Given information Start Marker
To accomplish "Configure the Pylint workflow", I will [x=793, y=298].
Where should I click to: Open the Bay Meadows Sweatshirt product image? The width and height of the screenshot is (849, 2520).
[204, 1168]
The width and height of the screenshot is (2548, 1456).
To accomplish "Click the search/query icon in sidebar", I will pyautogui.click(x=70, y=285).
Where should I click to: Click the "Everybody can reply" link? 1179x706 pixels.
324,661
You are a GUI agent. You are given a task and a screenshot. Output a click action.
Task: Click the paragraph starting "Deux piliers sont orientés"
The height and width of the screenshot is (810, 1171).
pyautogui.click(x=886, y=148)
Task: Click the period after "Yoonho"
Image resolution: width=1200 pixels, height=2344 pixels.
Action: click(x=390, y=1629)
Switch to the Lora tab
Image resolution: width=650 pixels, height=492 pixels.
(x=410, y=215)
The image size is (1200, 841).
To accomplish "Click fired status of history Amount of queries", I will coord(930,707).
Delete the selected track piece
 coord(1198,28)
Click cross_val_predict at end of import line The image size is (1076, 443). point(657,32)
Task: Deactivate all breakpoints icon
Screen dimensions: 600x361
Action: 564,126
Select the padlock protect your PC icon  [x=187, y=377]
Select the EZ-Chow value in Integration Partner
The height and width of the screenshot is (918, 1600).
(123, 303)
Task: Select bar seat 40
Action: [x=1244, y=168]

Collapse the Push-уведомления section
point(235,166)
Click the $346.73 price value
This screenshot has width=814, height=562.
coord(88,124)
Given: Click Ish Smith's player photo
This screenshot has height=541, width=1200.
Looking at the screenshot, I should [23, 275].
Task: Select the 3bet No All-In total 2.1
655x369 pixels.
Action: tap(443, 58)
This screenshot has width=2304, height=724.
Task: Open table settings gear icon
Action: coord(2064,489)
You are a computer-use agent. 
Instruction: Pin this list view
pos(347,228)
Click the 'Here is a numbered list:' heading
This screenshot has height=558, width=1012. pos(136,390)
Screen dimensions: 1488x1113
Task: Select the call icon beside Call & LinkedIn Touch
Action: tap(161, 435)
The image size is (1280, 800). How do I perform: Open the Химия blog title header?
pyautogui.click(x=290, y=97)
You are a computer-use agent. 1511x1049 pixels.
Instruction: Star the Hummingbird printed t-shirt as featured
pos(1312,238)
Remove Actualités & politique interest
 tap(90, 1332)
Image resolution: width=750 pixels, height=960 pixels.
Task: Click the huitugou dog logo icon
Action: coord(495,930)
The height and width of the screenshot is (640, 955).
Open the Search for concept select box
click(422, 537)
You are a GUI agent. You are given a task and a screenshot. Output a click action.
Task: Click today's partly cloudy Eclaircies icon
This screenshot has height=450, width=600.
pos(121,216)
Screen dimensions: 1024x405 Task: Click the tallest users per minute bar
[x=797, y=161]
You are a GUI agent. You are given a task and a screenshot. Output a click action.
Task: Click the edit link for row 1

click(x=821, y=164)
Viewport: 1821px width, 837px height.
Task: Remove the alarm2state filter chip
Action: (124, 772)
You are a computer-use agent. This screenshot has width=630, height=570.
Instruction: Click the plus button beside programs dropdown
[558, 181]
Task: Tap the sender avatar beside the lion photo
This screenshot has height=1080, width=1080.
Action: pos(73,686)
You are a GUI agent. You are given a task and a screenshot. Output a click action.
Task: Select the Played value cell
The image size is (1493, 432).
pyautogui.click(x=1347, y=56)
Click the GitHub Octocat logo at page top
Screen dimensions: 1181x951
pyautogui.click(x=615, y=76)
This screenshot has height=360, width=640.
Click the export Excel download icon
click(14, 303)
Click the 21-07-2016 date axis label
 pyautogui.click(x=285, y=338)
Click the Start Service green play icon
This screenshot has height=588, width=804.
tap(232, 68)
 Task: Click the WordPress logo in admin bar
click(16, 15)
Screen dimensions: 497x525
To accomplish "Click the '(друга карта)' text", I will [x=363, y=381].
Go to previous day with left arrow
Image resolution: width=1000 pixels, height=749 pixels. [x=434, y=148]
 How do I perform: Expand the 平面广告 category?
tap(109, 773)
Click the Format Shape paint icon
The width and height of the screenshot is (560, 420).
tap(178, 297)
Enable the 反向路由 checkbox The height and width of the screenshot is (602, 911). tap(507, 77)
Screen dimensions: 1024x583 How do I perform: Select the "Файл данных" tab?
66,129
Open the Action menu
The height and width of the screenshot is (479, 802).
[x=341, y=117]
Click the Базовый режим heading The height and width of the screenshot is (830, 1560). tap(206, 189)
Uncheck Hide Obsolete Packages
Given information End Marker
- Task details
Transcribe the records in full, keeping every character as it is.

- Finished exercise
To accomplish "Configure the Pylint workflow", I will [x=793, y=298].
Where should I click to: Open the Bay Meadows Sweatshirt product image? The width and height of the screenshot is (849, 2520).
[204, 1168]
The width and height of the screenshot is (2548, 1456).
To accomplish "Click the search/query icon in sidebar", I will pyautogui.click(x=70, y=285).
Where should I click to: Click the "Everybody can reply" link? 1179x706 pixels.
324,661
You are a GUI agent. You are given a task and a screenshot. Output a click action.
Task: Click the paragraph starting "Deux piliers sont orientés"
The height and width of the screenshot is (810, 1171).
pyautogui.click(x=886, y=148)
Task: Click the period after "Yoonho"
Image resolution: width=1200 pixels, height=2344 pixels.
Action: click(x=390, y=1629)
Switch to the Lora tab
Image resolution: width=650 pixels, height=492 pixels.
(x=410, y=215)
The image size is (1200, 841).
To accomplish "Click fired status of history Amount of queries", I will coord(930,707).
Delete the selected track piece
 coord(1198,28)
Click cross_val_predict at end of import line The image size is (1076, 443). point(657,32)
Task: Deactivate all breakpoints icon
Screen dimensions: 600x361
Action: 564,126
Select the padlock protect your PC icon  [x=187, y=377]
Select the EZ-Chow value in Integration Partner
The height and width of the screenshot is (918, 1600).
(123, 303)
Task: Select bar seat 40
Action: [x=1244, y=168]

Collapse the Push-уведомления section
point(235,166)
Click the $346.73 price value
This screenshot has width=814, height=562.
coord(88,124)
Given: Click Ish Smith's player photo
This screenshot has height=541, width=1200.
Looking at the screenshot, I should [23, 275].
Task: Select the 3bet No All-In total 2.1
655x369 pixels.
Action: tap(443, 58)
This screenshot has width=2304, height=724.
Task: Open table settings gear icon
Action: coord(2064,489)
You are a computer-use agent. 
Instruction: Pin this list view
pos(347,228)
Click the 'Here is a numbered list:' heading
This screenshot has height=558, width=1012. pos(136,390)
Screen dimensions: 1488x1113
Task: Select the call icon beside Call & LinkedIn Touch
Action: tap(161, 435)
The image size is (1280, 800). How do I perform: Open the Химия blog title header?
pyautogui.click(x=290, y=97)
You are a computer-use agent. 1511x1049 pixels.
Instruction: Star the Hummingbird printed t-shirt as featured
pos(1312,238)
Remove Actualités & politique interest
 tap(90, 1332)
Image resolution: width=750 pixels, height=960 pixels.
Task: Click the huitugou dog logo icon
Action: coord(495,930)
The height and width of the screenshot is (640, 955).
Open the Search for concept select box
click(422, 537)
You are a GUI agent. You are given a task and a screenshot. Output a click action.
Task: Click today's partly cloudy Eclaircies icon
This screenshot has height=450, width=600.
pos(121,216)
Screen dimensions: 1024x405 Task: Click the tallest users per minute bar
[x=797, y=161]
You are a GUI agent. You are given a task and a screenshot. Output a click action.
Task: Click the edit link for row 1

click(x=821, y=164)
Viewport: 1821px width, 837px height.
Task: Remove the alarm2state filter chip
Action: (124, 772)
You are a computer-use agent. This screenshot has width=630, height=570.
Instruction: Click the plus button beside programs dropdown
[558, 181]
Task: Tap the sender avatar beside the lion photo
This screenshot has height=1080, width=1080.
Action: pos(73,686)
You are a GUI agent. You are given a task and a screenshot. Output a click action.
Task: Select the Played value cell
The image size is (1493, 432).
pyautogui.click(x=1347, y=56)
Click the GitHub Octocat logo at page top
Screen dimensions: 1181x951
pyautogui.click(x=615, y=76)
This screenshot has height=360, width=640.
Click the export Excel download icon
click(14, 303)
Click the 21-07-2016 date axis label
 pyautogui.click(x=285, y=338)
Click the Start Service green play icon
This screenshot has height=588, width=804.
tap(232, 68)
 Task: Click the WordPress logo in admin bar
click(16, 15)
Screen dimensions: 497x525
To accomplish "Click the '(друга карта)' text", I will [x=363, y=381].
Go to previous day with left arrow
Image resolution: width=1000 pixels, height=749 pixels. [x=434, y=148]
 How do I perform: Expand the 平面广告 category?
tap(109, 773)
Click the Format Shape paint icon
The width and height of the screenshot is (560, 420).
tap(178, 297)
Enable the 反向路由 checkbox The height and width of the screenshot is (602, 911). tap(507, 77)
Screen dimensions: 1024x583 How do I perform: Select the "Файл данных" tab?
66,129
Open the Action menu
The height and width of the screenshot is (479, 802).
[x=341, y=117]
Click the Базовый режим heading The height and width of the screenshot is (830, 1560). tap(206, 189)
Uncheck Hide Obsolete Packages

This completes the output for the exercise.